La levedad de los billetes rosados es el principal motivo por el que se han convertido en el refugio perfecto del dinero procedente del fraude fiscal, la corrupción o la financiación al terrorismo.  Las bolsas con billetes de 500 son una imagen recurrente de la España corrupta del PP, del PSOE, de los Pujol y de la Gürtel. De hecho, cuando el PP aprobó la vergonzosa amnistía fiscal en el 2012, los billetes de 500 empezaron a aflorar de la noche a la mañana. Y cuando en el 2013 Hacienda lanzó una operación en la que requisó 542 cajas de seguridad de 500 deudores con la administración pública en 270 sucursales bancarias, el resultado fue un chorro de billetes de 500 euros ocultos al fisco.

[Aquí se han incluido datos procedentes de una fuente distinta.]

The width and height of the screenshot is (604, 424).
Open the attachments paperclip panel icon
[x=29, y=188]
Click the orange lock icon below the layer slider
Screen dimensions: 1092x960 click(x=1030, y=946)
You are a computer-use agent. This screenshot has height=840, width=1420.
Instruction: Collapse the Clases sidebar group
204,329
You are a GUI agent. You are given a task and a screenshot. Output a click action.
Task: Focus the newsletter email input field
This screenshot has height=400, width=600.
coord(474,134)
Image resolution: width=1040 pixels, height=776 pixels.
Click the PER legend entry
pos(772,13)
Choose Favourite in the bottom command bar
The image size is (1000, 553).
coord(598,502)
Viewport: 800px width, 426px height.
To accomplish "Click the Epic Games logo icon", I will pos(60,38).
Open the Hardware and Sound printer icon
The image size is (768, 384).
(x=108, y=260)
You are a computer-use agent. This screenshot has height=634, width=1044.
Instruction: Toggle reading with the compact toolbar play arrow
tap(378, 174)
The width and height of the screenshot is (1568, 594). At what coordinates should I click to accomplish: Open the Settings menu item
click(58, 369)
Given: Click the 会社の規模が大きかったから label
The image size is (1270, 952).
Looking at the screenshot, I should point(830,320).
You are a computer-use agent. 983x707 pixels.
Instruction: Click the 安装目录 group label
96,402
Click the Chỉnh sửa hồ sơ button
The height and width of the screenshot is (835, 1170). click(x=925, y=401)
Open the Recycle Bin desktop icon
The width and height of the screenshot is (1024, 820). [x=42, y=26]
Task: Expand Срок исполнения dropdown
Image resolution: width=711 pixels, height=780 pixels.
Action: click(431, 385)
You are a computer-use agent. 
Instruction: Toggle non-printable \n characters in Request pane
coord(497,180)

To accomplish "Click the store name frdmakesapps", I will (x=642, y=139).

Ahora el BCE ha decretado la muerte lenta de este billete al dejarlo de producir de forma definitiva. A partir del 2018, el BCE también dejará de distribuir estos billetes a los bancos. Sin embargo, el remanente que quede de ellos seguirá siendo de curso legal de forma indefinida. La solución ha sido pactada entre los que, como Alemania, creen que suprimir el billete de 500 no servirá para erradicar el fraude, y los que como España pedían que se eliminara de una vez. De hecho, Alemania fue la que forzó que existiera el billete de 500 ya que contaba con uno de 1.000 marcos (500 euros) y la moneda única debía respetar la serie germana. No en vano los alemanes son los más ahorradores de Europa, ahora los más enfadados por los bajos tipos de interés que aplica el BCE a sus depósitos, y encuentran más normal guardar sus ahorros en billetes más grandes.

Eliminar el valor refugio tangible de las actividades ilícitas es un primer paso para poner frenar la delincuencia, la corrupción y el fraude. Pero los líderes europeos saben que los verdaderos agujeros negros están en los paraísos fiscales y en la elusión fiscal de las grandes multinacionales. Y ahí sí que no se usan billetes de 500.